▸ Work instructions
Retype the following records verbatim, line by line.

▸ Dataset
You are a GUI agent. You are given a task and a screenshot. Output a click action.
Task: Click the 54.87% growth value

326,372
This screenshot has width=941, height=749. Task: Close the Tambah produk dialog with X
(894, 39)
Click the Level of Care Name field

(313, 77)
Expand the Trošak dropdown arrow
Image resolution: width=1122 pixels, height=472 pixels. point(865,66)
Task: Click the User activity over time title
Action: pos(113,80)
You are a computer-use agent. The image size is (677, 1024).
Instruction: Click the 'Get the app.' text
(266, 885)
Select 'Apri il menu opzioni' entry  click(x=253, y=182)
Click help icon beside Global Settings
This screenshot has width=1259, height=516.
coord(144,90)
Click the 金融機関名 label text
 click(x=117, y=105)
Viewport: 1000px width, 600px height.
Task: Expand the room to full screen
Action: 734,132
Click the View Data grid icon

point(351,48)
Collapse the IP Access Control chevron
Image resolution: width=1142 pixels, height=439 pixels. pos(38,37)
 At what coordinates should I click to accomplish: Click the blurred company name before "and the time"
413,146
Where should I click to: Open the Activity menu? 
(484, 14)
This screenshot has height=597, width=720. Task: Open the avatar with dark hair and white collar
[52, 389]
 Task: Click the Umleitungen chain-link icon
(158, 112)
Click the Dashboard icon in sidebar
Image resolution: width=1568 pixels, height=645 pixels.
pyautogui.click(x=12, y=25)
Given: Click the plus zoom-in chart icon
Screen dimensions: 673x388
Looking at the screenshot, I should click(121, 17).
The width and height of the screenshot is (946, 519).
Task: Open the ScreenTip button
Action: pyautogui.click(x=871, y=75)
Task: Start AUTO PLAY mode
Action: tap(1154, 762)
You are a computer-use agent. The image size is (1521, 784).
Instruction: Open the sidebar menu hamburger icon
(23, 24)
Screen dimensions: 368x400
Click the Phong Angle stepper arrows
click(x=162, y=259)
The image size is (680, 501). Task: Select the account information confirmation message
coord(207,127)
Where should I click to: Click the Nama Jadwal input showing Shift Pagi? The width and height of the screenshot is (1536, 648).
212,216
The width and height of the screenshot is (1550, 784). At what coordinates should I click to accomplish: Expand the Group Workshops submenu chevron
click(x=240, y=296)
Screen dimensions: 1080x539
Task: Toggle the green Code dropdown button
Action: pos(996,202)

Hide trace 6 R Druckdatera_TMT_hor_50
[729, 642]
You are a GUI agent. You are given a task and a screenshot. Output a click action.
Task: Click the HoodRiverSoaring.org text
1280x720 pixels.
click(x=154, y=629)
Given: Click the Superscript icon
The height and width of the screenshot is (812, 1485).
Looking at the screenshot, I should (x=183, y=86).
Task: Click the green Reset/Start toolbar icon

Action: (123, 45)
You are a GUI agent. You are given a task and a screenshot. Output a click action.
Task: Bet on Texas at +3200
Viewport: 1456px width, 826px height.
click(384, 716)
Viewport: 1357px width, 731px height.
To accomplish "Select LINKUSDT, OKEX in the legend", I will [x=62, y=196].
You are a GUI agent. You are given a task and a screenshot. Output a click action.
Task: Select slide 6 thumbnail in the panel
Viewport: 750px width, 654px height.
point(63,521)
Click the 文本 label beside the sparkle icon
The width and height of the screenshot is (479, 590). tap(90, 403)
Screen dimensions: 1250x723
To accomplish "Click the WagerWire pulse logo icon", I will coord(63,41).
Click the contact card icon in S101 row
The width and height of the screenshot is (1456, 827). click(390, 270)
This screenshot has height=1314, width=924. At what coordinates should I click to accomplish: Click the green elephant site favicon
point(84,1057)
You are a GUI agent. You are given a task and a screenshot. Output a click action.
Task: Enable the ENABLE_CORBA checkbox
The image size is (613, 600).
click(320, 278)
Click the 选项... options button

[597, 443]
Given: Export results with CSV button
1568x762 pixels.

▸ Answer to this exercise
You are a GUI agent. You are given a task and a screenshot. Output a click action.
Task: Click the 54.87% growth value

326,372
This screenshot has width=941, height=749. Task: Close the Tambah produk dialog with X
(894, 39)
Click the Level of Care Name field

(313, 77)
Expand the Trošak dropdown arrow
Image resolution: width=1122 pixels, height=472 pixels. point(865,66)
Task: Click the User activity over time title
Action: pos(113,80)
You are a computer-use agent. The image size is (677, 1024).
Instruction: Click the 'Get the app.' text
(266, 885)
Select 'Apri il menu opzioni' entry  click(x=253, y=182)
Click help icon beside Global Settings
This screenshot has width=1259, height=516.
coord(144,90)
Click the 金融機関名 label text
 click(x=117, y=105)
Viewport: 1000px width, 600px height.
Task: Expand the room to full screen
Action: 734,132
Click the View Data grid icon

point(351,48)
Collapse the IP Access Control chevron
Image resolution: width=1142 pixels, height=439 pixels. pos(38,37)
 At what coordinates should I click to accomplish: Click the blurred company name before "and the time"
413,146
Where should I click to: Open the Activity menu? 
(484, 14)
This screenshot has height=597, width=720. Task: Open the avatar with dark hair and white collar
[52, 389]
 Task: Click the Umleitungen chain-link icon
(158, 112)
Click the Dashboard icon in sidebar
Image resolution: width=1568 pixels, height=645 pixels.
pyautogui.click(x=12, y=25)
Given: Click the plus zoom-in chart icon
Screen dimensions: 673x388
Looking at the screenshot, I should click(121, 17).
The width and height of the screenshot is (946, 519).
Task: Open the ScreenTip button
Action: pyautogui.click(x=871, y=75)
Task: Start AUTO PLAY mode
Action: tap(1154, 762)
You are a computer-use agent. The image size is (1521, 784).
Instruction: Open the sidebar menu hamburger icon
(23, 24)
Screen dimensions: 368x400
Click the Phong Angle stepper arrows
click(x=162, y=259)
The image size is (680, 501). Task: Select the account information confirmation message
coord(207,127)
Where should I click to: Click the Nama Jadwal input showing Shift Pagi? The width and height of the screenshot is (1536, 648).
212,216
The width and height of the screenshot is (1550, 784). At what coordinates should I click to accomplish: Expand the Group Workshops submenu chevron
click(x=240, y=296)
Screen dimensions: 1080x539
Task: Toggle the green Code dropdown button
Action: pos(996,202)

Hide trace 6 R Druckdatera_TMT_hor_50
[729, 642]
You are a GUI agent. You are given a task and a screenshot. Output a click action.
Task: Click the HoodRiverSoaring.org text
1280x720 pixels.
click(x=154, y=629)
Given: Click the Superscript icon
The height and width of the screenshot is (812, 1485).
Looking at the screenshot, I should (x=183, y=86).
Task: Click the green Reset/Start toolbar icon

Action: (123, 45)
You are a GUI agent. You are given a task and a screenshot. Output a click action.
Task: Bet on Texas at +3200
Viewport: 1456px width, 826px height.
click(384, 716)
Viewport: 1357px width, 731px height.
To accomplish "Select LINKUSDT, OKEX in the legend", I will [x=62, y=196].
You are a GUI agent. You are given a task and a screenshot. Output a click action.
Task: Select slide 6 thumbnail in the panel
Viewport: 750px width, 654px height.
point(63,521)
Click the 文本 label beside the sparkle icon
The width and height of the screenshot is (479, 590). tap(90, 403)
Screen dimensions: 1250x723
To accomplish "Click the WagerWire pulse logo icon", I will coord(63,41).
Click the contact card icon in S101 row
The width and height of the screenshot is (1456, 827). click(390, 270)
This screenshot has height=1314, width=924. At what coordinates should I click to accomplish: Click the green elephant site favicon
point(84,1057)
You are a GUI agent. You are given a task and a screenshot. Output a click action.
Task: Enable the ENABLE_CORBA checkbox
The image size is (613, 600).
click(320, 278)
Click the 选项... options button

[597, 443]
Given: Export results with CSV button
1568x762 pixels.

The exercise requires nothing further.